Okay, Coz, When you know the name of your company, let me know and I’l get your LLC paperwork sorted.
“Just let me know.” Spoken expectantly, knowing it would happen and not seeing why it shouldn’t. So many memories of our times together flickered through my mind and less than five minutes later, as I was waiting for my appointment, I texted her the name. 48 hours later, confirmation from the Secretary of the State of Texas arrived and I had an LLC. (Thank you Milla!)
With the leap made, I had only one thing to do: alert my partners in crime and start digging in and doing to get this company up and going.

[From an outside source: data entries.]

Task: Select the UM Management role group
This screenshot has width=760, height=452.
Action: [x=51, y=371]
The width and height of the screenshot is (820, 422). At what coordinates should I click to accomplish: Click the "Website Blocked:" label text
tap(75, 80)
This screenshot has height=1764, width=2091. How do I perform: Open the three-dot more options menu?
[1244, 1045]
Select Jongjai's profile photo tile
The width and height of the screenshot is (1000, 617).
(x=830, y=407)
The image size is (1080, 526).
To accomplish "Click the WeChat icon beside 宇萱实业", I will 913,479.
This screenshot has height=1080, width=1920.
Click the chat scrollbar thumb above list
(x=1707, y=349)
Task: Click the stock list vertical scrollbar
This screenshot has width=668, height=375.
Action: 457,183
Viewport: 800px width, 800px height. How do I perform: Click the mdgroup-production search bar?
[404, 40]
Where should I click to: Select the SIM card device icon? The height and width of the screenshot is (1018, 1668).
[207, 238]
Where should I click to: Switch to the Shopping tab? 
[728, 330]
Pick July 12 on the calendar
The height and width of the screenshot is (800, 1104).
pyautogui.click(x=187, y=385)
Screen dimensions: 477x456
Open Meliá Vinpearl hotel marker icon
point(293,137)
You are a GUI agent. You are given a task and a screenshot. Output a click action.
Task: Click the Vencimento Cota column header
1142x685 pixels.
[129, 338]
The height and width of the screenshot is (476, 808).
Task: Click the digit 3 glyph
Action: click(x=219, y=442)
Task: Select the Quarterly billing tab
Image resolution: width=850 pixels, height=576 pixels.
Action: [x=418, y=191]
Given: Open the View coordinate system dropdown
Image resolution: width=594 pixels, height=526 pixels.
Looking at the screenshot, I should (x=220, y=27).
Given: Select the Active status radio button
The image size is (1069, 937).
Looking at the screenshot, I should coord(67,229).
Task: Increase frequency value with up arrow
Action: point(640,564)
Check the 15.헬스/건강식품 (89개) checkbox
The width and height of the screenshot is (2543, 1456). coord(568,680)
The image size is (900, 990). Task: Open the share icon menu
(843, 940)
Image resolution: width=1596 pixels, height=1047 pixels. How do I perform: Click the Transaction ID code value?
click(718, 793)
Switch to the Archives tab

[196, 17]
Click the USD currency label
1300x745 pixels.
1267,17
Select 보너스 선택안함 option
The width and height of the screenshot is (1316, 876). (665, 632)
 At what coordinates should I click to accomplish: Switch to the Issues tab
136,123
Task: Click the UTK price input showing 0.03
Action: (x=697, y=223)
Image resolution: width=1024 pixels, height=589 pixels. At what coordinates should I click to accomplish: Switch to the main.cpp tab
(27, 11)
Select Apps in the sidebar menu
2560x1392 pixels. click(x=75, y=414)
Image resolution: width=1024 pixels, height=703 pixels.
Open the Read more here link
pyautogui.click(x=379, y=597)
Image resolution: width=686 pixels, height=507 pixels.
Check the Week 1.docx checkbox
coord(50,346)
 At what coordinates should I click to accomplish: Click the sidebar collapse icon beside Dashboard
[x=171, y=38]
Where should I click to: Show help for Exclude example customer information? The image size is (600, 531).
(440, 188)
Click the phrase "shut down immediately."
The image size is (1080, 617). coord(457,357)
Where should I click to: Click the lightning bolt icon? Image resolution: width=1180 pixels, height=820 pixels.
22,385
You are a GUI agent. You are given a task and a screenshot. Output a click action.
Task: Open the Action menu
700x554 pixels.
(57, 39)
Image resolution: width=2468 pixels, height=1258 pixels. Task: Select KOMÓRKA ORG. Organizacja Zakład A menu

So on to it with my partner from the start, the creative with a camera, the man behind the beginnings, Marcos Luna.
Marcos and I met in a graduate film course — I was crashing into the department and getting a glimpse from the inside of a medium that had fascinated me my entire professional life. On our final day, after I presented on the potential of CVR as a curricular tool in high school literature classes, Marcos came up to me and said, when you do it — the it being create the CVR curricular film — call me, I’ll be your cinematographer. We left that class talking about my idea and his interest and I asked him if he was serious. Marcos said yes, we parted with an exchange of phone numbers, and the rest is the inciting incident for our company’s origin story. Only two years later, at his wedding, did I learn that he didn’t really think I’d call and that when I did, it took him a minute or five to remember who I was.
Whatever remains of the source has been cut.